Dom 25.03.2012
radar

CADY NOLAND

La extraña dama

› Por Cristina Perez Cochrane

Nadie negaría que una de las figuras más sexies de la cultura pop americana es Patricia Hearst, descrita en Wikipedia como “millonaria, figura social, actriz, víctima de un secuestro y ladrona de bancos condenada a prisión”. Pero Hearst nunca nos interesó por el lado periodístico: la historia estilo síndrome de Estocolmo de la rica heredera con nombre de corporación de cosméticos secuestrada por el Ejército Simbionés de Liberación que se convierte en cuadro armado de sus raptores, no es solamente la de una mujer capaz de usar mil máscaras, ponerse un vestido de fiesta de miles de dólares o un uniforme ajustado y una boina estilo Che. Eso es lo de menos, o es como mucho lo que puede sonsacar alguien con una noción de la locura femenina formada a imagen y semejanza de Madonna y Judith Butler. Hearst es mucho más: una blanca de clase alta absorbida por el portal de la lucha negra entendida como salto fuera de la realidad. Si Charles Manson era como una Abuela con Hacha matando ricos surcalifornianos en lugar de indios en los bosques de Nueva Inglaterra, Hearst es Pocahontas al revés, un negativo del mito, una encarnación del delirio de abandonar la sociedad por el camino más corto. Su vida tiene una conexión astral con la de Ulrike Meinhof: historias de alguna clase de encuentro del tercer tipo con fuerzas consideradas amenazadoras o que simplemente son no bienvenidas por la sociedad en determinado momento, protagonizadas por mujeres jóvenes cuyos dilemas, de acuerdo con el consenso circundante, deberían ser del estilo: ¿los hijos o la carrera?

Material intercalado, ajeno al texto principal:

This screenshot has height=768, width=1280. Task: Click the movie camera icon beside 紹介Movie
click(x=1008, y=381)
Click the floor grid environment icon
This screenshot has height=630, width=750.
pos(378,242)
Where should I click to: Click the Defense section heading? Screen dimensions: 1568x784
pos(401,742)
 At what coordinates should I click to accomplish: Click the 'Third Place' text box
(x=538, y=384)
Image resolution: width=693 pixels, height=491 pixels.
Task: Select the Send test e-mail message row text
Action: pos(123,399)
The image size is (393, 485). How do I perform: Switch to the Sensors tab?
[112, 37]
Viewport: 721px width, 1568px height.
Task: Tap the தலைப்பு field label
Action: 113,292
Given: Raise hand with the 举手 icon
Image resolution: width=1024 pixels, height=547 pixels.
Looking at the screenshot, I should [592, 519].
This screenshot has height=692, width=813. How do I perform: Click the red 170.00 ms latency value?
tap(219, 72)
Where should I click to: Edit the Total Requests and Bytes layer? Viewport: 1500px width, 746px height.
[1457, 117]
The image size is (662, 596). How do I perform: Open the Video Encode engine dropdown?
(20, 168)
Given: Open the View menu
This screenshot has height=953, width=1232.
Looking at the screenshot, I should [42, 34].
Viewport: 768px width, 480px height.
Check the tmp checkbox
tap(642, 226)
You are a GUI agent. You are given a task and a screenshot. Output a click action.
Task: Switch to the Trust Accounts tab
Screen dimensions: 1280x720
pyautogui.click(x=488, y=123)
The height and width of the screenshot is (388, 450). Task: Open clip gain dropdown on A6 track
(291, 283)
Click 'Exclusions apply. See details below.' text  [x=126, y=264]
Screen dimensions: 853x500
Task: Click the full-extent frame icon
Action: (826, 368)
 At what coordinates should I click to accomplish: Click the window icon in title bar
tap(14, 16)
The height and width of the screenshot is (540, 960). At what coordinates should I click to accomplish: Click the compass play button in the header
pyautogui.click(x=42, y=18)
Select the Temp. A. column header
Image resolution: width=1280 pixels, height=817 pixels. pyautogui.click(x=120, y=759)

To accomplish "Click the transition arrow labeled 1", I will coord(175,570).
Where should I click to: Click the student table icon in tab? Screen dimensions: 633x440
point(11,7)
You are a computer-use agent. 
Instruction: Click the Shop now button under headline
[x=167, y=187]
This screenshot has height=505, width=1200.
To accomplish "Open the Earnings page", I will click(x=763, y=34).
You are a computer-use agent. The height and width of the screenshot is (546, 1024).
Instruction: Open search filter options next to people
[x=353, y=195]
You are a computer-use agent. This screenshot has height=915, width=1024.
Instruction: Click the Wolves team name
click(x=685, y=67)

Simbionese Liberation Army, la serie de Cady Noland dedicada a Patty Hearst, tiene algo de ese deseo. Toda la señalética crítica alrededor de las obras siempre hace hincapié en la crítica del sueño americano o la relación con Warhol, visible hasta en el soporte. Pero la borrosidad de las imágenes en el monocromo y el símbolo de la víbora de siete cabezas son demasiado fuertes: son imágenes capaces de arrastrar la mente al desierto. Es a lo que todo sténcil feminista debería aspirar.

Algo parecido tiene la serie de Texas y otras obras en las que Noland se encarga de mostrar la mierda fronteriza white trash en el cubo blanco, todos los detritus de la cultura de la celebridad metropolitana o la basura en la que se convierten sin querer los modelos de conducta una vez que caen en manos de grupos humanos atravesados por la violencia sexual y los embarazos no deseados. El psicópata cowboy es la encarnación humana de este “objeto indeseable”, el trasto del desarrollo que puede estar dedicándose a un raid asesino pago en Ciudad Juárez en este mismo momento.

Noland tiene un mito detrás, ausente de su propia historia oficial. Es la artista que dejó de mostrar hace décadas y lucha denodadamente incluso para evitar que su producción ya vendida circule por espacios que juzga indeseables. Cambió el síndrome del reconocimiento insuficiente típico de la mayoría de los artistas de su generación por la actitud de la dama sentada en el porche de su casa que espera que la vengan a visitar los muchachos con el rifle escondido entre las piernas. “Otro día” es la respuesta que parece darles a todos sus pretendientes (curadores, galeristas, coleccionistas). Tal vez porque le molesta la gente del arte. Tal vez porque quiere que entiendan que también está hablando de ellos.